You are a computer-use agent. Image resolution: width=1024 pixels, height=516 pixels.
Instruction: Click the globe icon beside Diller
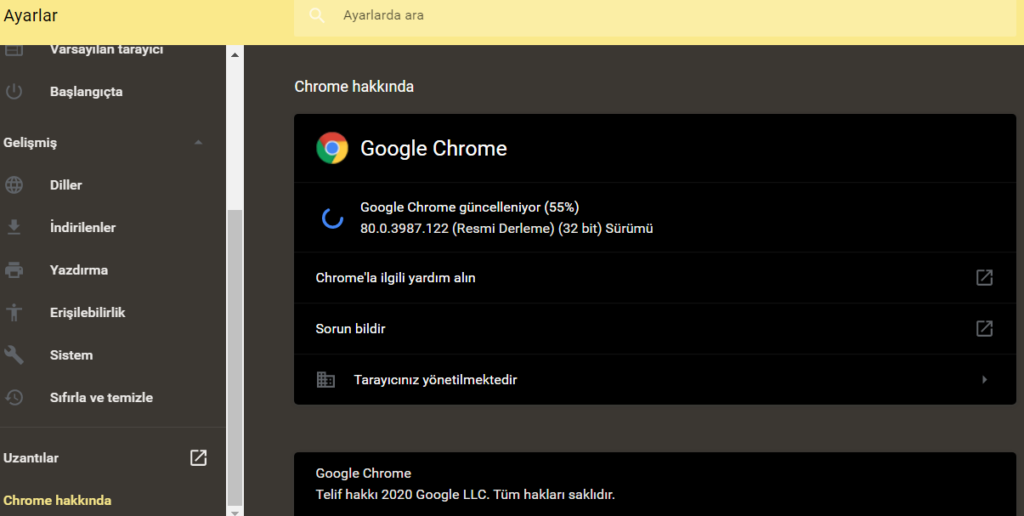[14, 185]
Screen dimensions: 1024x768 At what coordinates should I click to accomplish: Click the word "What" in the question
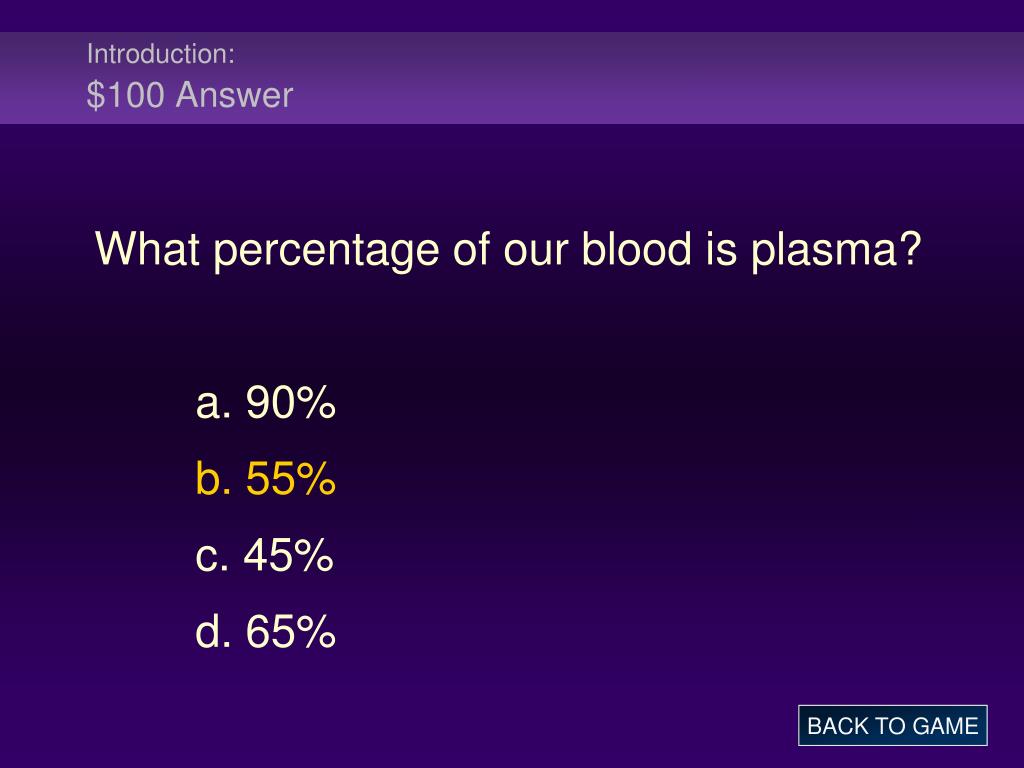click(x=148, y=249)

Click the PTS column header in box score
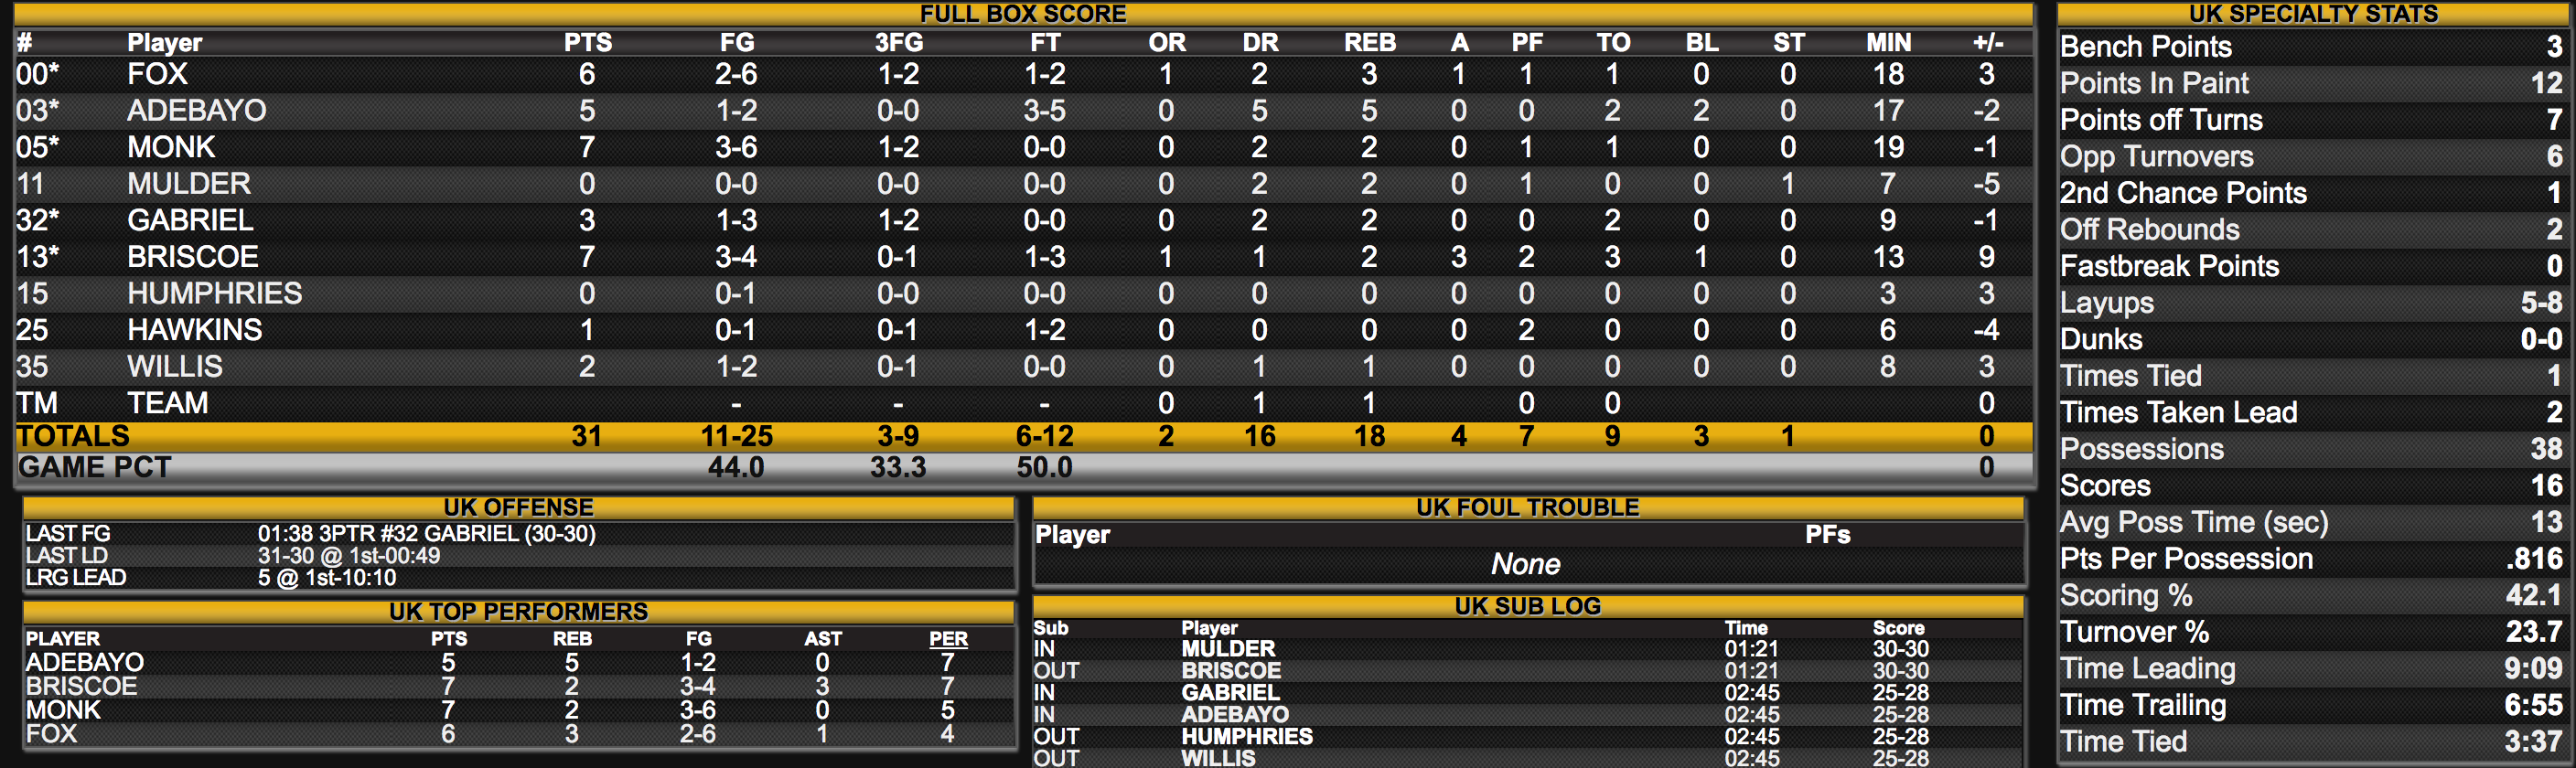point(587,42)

----

WORK TO COMPLETE:
Rewrite the lines above as a JSON list of strings, one string per line. Skip blank lines and leave out the pictures.

THE ANSWER:
[
  "You are a computer-use agent. Image resolution: width=1024 pixels, height=516 pixels.",
  "Instruction: Click the globe icon beside Diller",
  "[14, 185]",
  "Screen dimensions: 1024x768 At what coordinates should I click to accomplish: Click the word \"What\" in the question",
  "click(x=148, y=249)",
  "Click the PTS column header in box score",
  "point(587,42)"
]